I have a table that contains 3 different columns:
- itemid,
- caseid and
- userid.
I would like to count two different types of scenarios:
- If there for the same combination of itemid, caseid, count(distinct userid) = 1, count this total number.
- If for the same combination of itemid, caseid, count(distinct userid) > 1, count this number.
How can I formulate a query that does this in one query?
I've tried something like this, but this doesn't work.
SELECT CASE WHEN eventid, caseid, count (distinct userid) =1 AS total_unique THEN count(totalunique) END AS total_unique,
CASE WHEN eventid, caseid, count (distinct userid) > 1 AS total_multiple then count(totalmultiple) END AS total_multiple
FROM TBL_1
CodePudding user response:
with data as (
select eventid, caseid, count(distinct userid) as cnt_user
from T
group by eventid, caseid
)
select
count(case when cnt_user = 1 then 1 end) as cnt_unique,
count(case when cnt_user > 1 then 1 end) as cnt_multiple
from data;
This can be combined into a shorter query with distinct
sum() over
:
select distinct
count(case when count(distinct userid) = 1 then 1 end) over () as total_unique,
count(case when count(distinct userid) > 1 then 1 end) over () as total_multiple
from T
group by eventid, caseid;
CodePudding user response:
With this CTE just for simplicity of testing:
WITH fake_data(itemid, caseid, userid) AS (
SELECT * FROM VALUES
/* we will have three (itemid,caseid)'s with a count of =1*/
(1,10,100),
(1,11,100),
(1,12,100),
/* we will have two (itemid,caseid)'s with a count of >1*/
(2,11,101),
(2,11,102),
(2,12,101),
(2,12,102)
)
we want to see 3 counts of ones at the end, and 2 counts of > one.

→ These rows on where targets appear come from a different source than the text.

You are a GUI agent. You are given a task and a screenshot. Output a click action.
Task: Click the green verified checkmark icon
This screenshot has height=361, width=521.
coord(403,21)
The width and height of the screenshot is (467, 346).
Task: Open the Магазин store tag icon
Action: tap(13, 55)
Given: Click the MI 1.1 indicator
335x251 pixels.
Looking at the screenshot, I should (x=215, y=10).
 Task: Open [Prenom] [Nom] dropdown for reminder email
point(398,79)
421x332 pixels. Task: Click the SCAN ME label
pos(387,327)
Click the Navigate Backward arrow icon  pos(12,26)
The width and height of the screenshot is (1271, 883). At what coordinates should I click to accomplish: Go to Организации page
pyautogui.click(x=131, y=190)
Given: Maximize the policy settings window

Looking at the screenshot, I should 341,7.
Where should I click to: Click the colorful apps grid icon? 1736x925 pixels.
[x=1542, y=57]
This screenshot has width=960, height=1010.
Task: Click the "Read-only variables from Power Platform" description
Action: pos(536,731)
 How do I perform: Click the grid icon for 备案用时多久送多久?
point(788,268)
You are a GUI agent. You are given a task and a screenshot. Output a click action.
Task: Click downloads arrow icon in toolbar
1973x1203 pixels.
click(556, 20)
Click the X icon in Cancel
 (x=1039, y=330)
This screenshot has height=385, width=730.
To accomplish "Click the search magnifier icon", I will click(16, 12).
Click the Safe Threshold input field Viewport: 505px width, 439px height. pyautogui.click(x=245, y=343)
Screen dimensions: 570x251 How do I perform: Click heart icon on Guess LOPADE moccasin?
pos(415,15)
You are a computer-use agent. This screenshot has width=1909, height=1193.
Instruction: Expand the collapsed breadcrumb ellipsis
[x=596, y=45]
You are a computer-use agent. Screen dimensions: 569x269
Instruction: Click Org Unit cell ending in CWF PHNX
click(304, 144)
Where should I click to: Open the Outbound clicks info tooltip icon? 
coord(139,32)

a building block step is to count those sets:
SELECT
itemid,
caseid,
count(distinct userid) as cd_userid
FROM fake_data
GROUP BY 1,2;
which gives:
ITEMID | CASEID | CD_USERID |
---|---|---|
1 | 10 | 1 |
1 | 11 | 1 |
1 | 12 | 1 |
2 | 11 | 2 |
2 | 12 | 2 |
and now to count the counts. This needs to be done (in this method) as another layer as the context of "what is being grouped over" needs to be expressed. You did mention "in one expression" which I think you mean as not a nest sub-select.
SELECT
count_if(cd_userid = 1) as count_of_ones,
count_if(cd_userid > 1) as count_of_gt_ones,
count(*) as count_of_totals,
count_of_totals - count_of_ones as count_of_gt_ones_b
FROM (
SELECT
itemid,
caseid,
count(distinct userid) as cd_userid
FROM fake_data
GROUP BY 1,2
);
COUNT_OF_ONES | COUNT_OF_GT_ONES | COUNT_OF_TOTALS | COUNT_OF_GT_ONES_B |
---|---|---|---|
3 | 2 | 5 | 2 |
this shows there are a couple of ways to get the both counts as they are related to each other.
So two mash this into one layer of query, which is really the same as the two layers and thus possible less readable, and might depending how you merge this with a larger block of SQL less more/less performant, and very similar to Shawn's answer, but skipping the CASE/IFF via a COUNT_IF, and again showing there are two ways to get the second answer (depending how obtuse you wish to be)
select distinct
count_if(count(distinct userid) = 1) over() as count_of_ones,
count_if(count(distinct userid) > 1) over() as count_of_gt_ones,
count(distinct itemid, caseid) over() - count_of_ones as count_of_gt_ones_b
from fake_data
group by itemid, caseid;
gives:
COUNT_OF_ONES | COUNT_OF_GT_ONES | COUNT_OF_GT_ONES_B |
---|---|---|
3 | 2 | 2 |